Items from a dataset
━━━━
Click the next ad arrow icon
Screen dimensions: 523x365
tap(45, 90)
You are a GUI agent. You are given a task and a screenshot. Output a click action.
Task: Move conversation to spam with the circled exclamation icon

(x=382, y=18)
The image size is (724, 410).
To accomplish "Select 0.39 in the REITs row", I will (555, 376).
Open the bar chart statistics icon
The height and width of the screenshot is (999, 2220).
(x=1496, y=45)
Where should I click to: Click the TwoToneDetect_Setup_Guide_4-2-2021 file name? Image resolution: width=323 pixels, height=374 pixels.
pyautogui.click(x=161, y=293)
━━━━
--- ACTIVITY ---
Retype all of the data word for word.

--- PROBLEM SOLUTION ---
Click the next ad arrow icon
Screen dimensions: 523x365
tap(45, 90)
You are a GUI agent. You are given a task and a screenshot. Output a click action.
Task: Move conversation to spam with the circled exclamation icon

(x=382, y=18)
The image size is (724, 410).
To accomplish "Select 0.39 in the REITs row", I will (555, 376).
Open the bar chart statistics icon
The height and width of the screenshot is (999, 2220).
(x=1496, y=45)
Where should I click to: Click the TwoToneDetect_Setup_Guide_4-2-2021 file name? Image resolution: width=323 pixels, height=374 pixels.
pyautogui.click(x=161, y=293)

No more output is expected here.